News about the pinheaded things by politicians and governemt.
Posts tagged International Law
So Much for the French’s Sense of Superiority
Jul 26th
O.K. So this isn’t exactly an example of political stupidity, but it’s just wrong on so many accounts that I ffel the need to comment on it.
Deborah Dark, a citizen of the U.K. was arrested in France in 1989 for being in a car containing several pounds of Marijuana. Her defense was that she was set up by an abusive boyfriend. There was apparently enough evidence to back this defense up, since the court acquitted her on the charges of drug possession. She then returned home to London.
After she leaves the country, the French Prosecutor appeals the non-conviction, gives her no notice of the appeal and retrial and manages to convict her in abstentia.
The French authorities managed to hit the Trifecta in their treatment of Ms. Dark. They combined Double Jeapoardy, with no notice of trail and capped it with conviction in abstentia.
This from the people with a sense of moral superiority.
But wait, it gets worse.
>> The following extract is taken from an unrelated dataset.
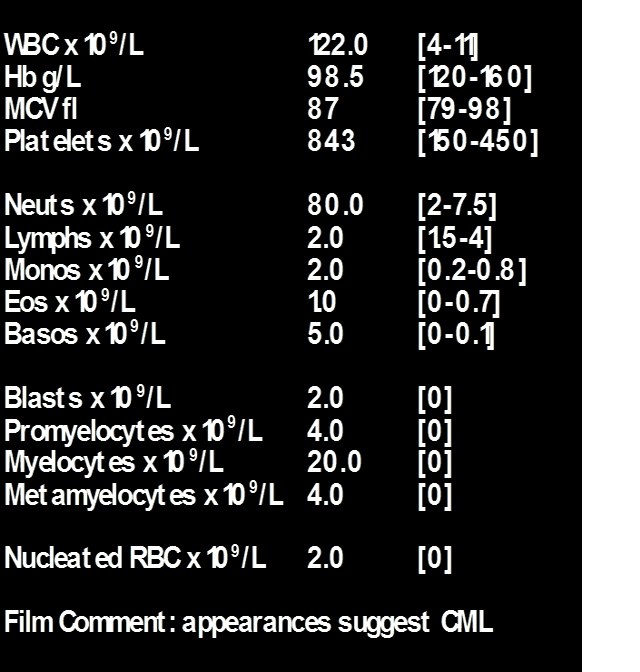The image size is (640, 672).
Task: Select the Myelocytes value 20.0
Action: click(334, 463)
Not satisfied with convicting her in abstentia, French authorities issue a European Arrest Warrant. In 2005. That’s 15 years after the conviction with no attempt on there part to give her any notice of the trial or conviction.
Ms. Dark traveled to Spain in 2008 to visit her father. She was arrested there due to the European Warrant, and held in jail for a month. Spain refused to extradite due to the untimely delay. She was arrested again when she returned to the U.K. Again, the arresting country refused to extradite due to the delay.
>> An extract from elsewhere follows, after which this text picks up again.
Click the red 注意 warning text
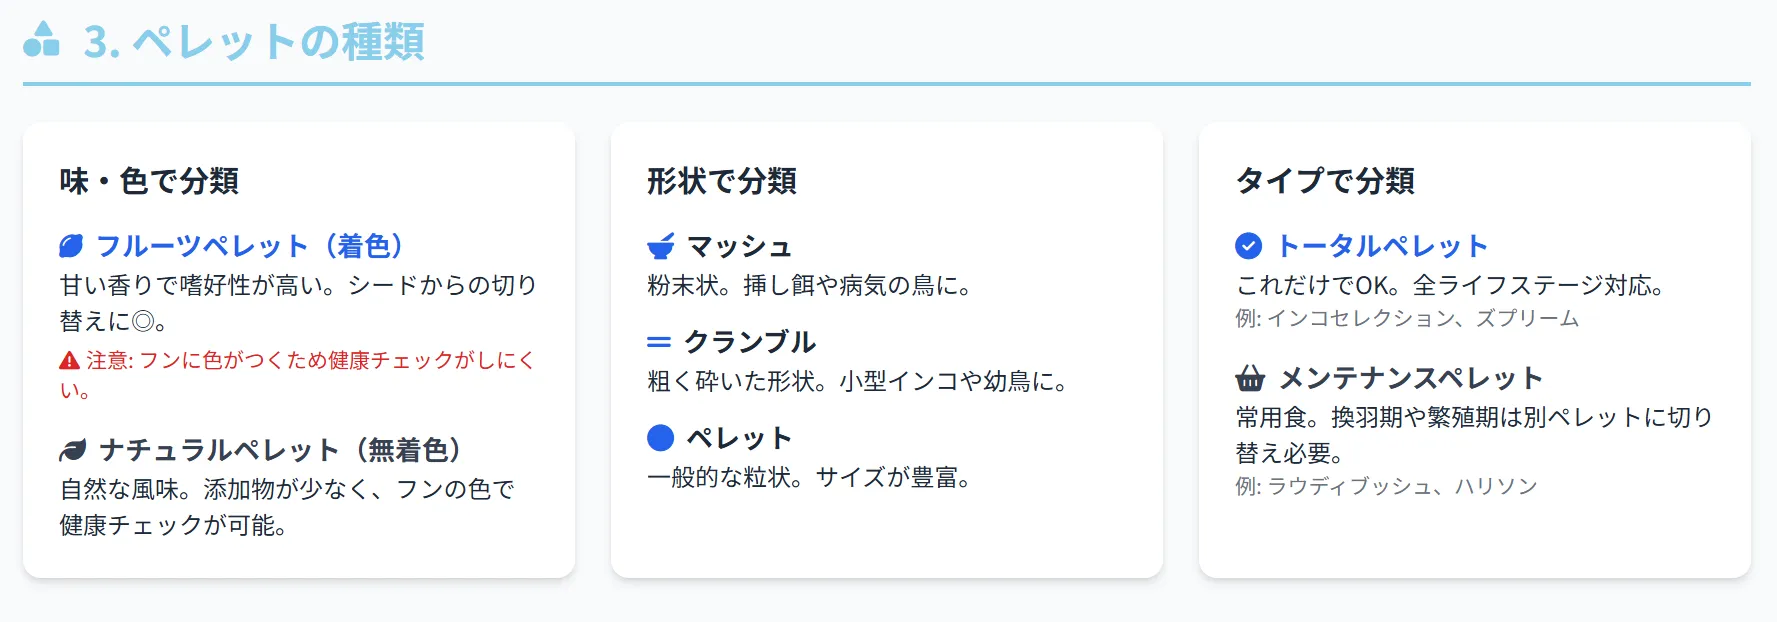 [300, 362]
Ms. Dark finds herself in the position of not being able to leave the country without being arrested due to the warrant, but at the same time no reasonable country will honor France’s attempt to have her extradited due to their actions in waiting 15 years to issue the warrant.
This by the Country whose Criminal Justice system gave us the horrors of the French Revolution and the blatant miscarriage of justice known as the Dreyfus affair. France’s Criminal Justice system doesn’t seem to have advanced mush since the 19th Century.